- **TASK 1**
From the Claude Code review, extract the passage from "Claude Code - Declining" to "it was worth." word for word.
- **TASK 2**
Translate this sentence from the Claude Code review into Spanish: "Note: Most disappointing decline in quality - was previously much more capable."

- **EXCERPT PROVIDED**
--- START ---

Claude Code - Declining quality since public beta

Strengths: Used to have superior reasoning and contextual understanding 3 months ago Weaknesses: Super expensive (like always), but recent updates have significantly degraded agentic capabilities; now requires much more hand-holding than before as it goes compleltely off base. Best for: Simple tasks that don't require deep contextual understanding Note: Most disappointing decline in quality - was previously much more capable. I spent $500 in Feb-Mar and thought it was worth.

--- END ---

- **THE DATA**
--- START ---

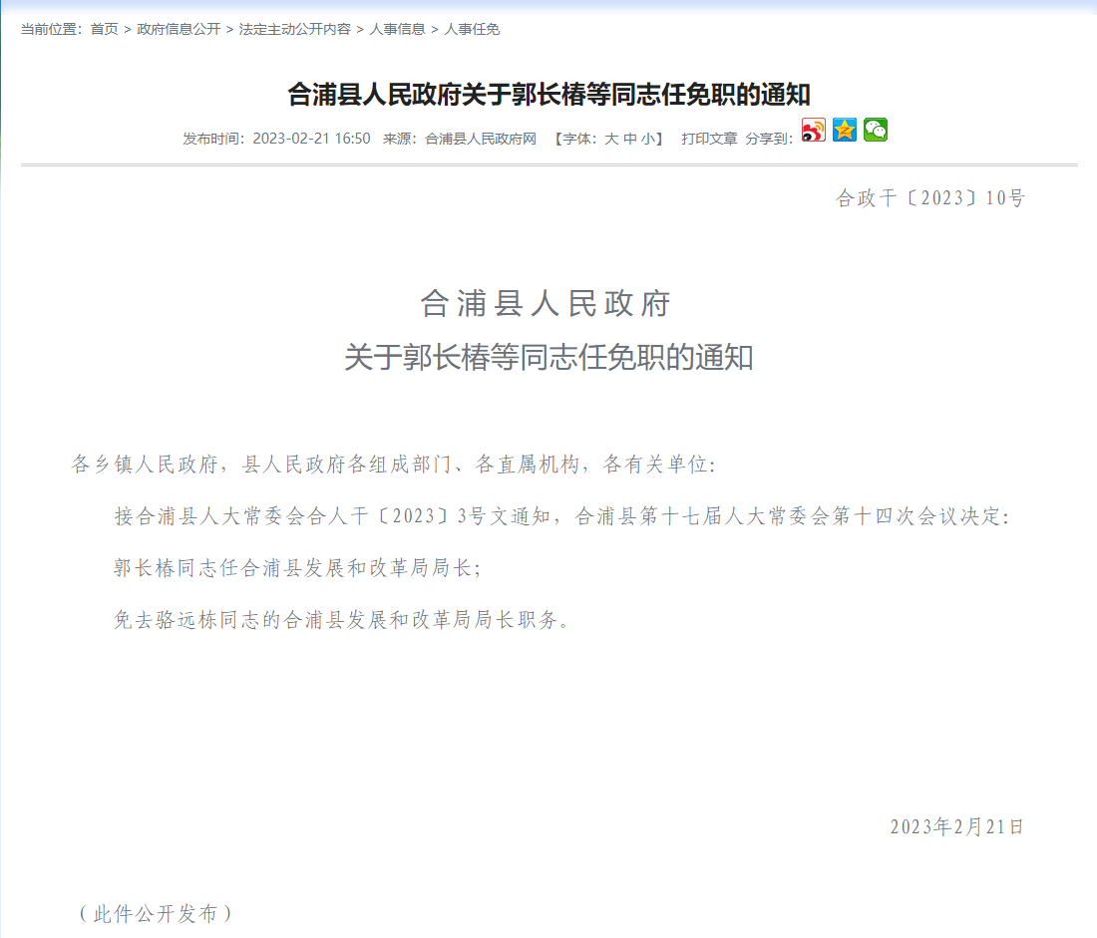Navigate to 人事信息 breadcrumb
The width and height of the screenshot is (1097, 938).
(x=397, y=30)
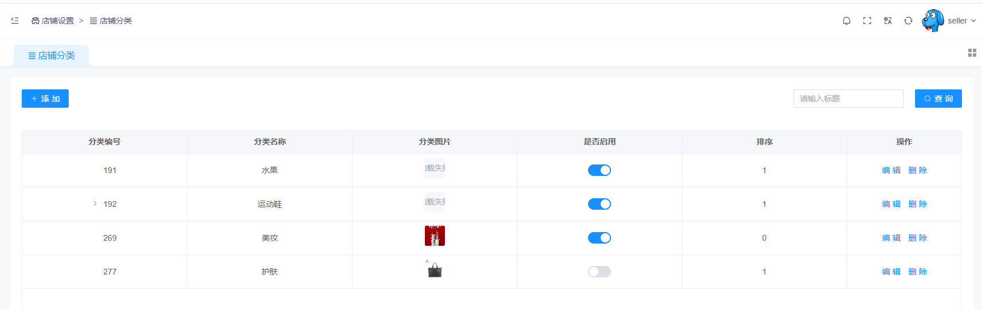
Task: Toggle fullscreen mode icon
Action: (x=867, y=21)
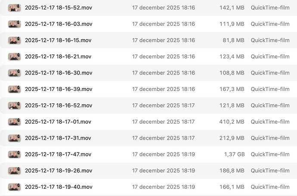The image size is (297, 196).
Task: Click the thumbnail icon beside 2025-12-17 18-19-40.mov
Action: [14, 187]
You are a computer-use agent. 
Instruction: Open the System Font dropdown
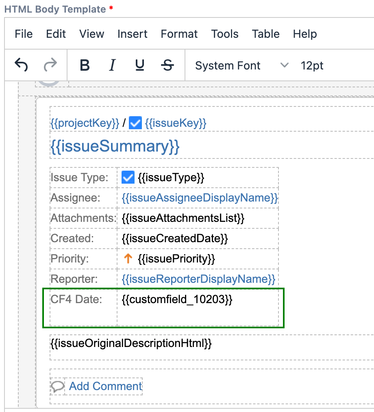pyautogui.click(x=241, y=65)
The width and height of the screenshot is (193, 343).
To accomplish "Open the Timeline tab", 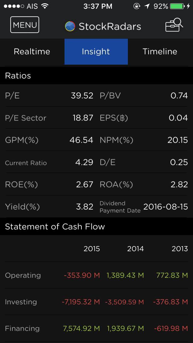I will tap(160, 51).
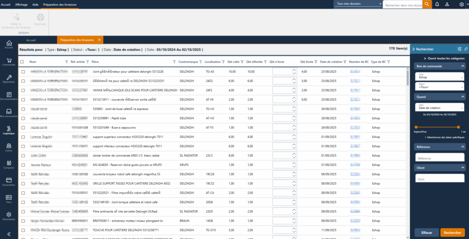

--- END ---

- **WORKED SOLUTION 1**
Claude Code - Declining quality since public beta

Strengths: Used to have superior reasoning and contextual understanding 3 months ago Weaknesses: Super expensive (like always), but recent updates have significantly degraded agentic capabilities; now requires much more hand-holding than before as it goes compleltely off base. Best for: Simple tasks that don't require deep contextual understanding Note: Most disappointing decline in quality - was previously much more capable. I spent $500 in Feb-Mar and thought it was worth.

- **WORKED SOLUTION 2**
Nota: la caída de calidad más decepcionante; antes era mucho más capaz.